The next year, both Peterson and Cleaves returned for their senior seasons and led the Spartans to the National Championship. Peterson averaged 16.8 points and six rebounds a game as he earned first-team All-America honors from various media outlets. He also was voted Most Outstanding Player of the 2000 Big Ten Tournament and named Outstanding Player of the NCAA Midwest Regional for the second straight year.
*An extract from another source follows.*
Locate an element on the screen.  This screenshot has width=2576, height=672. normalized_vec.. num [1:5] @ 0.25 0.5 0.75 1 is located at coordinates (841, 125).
During his time in East Lansing, Peterson helped Izzo and the Spartans win three straight Big Ten Championships, two Big Ten Tournament titles and two Final Four appearances, along with the 2000 National Championship.

“If you look at where he came academically, athletically, socially — the whole thing — he’s a kid who’s grown in leaps and bounds and done an incredible job, made a lot of money and hopefully has a championship left at the NBA level,” Izzo said.

In his ninth NBA season, Peterson has averaged 11.3 points and 3.6 rebounds a game in his career.

“He’s one of them who had an impact on my career, why I’m still here getting interviewed,” Izzo said. “When (Cleaves) went down that year, he played his best basketball. I love Morris to death. I can’t wait to get him back.”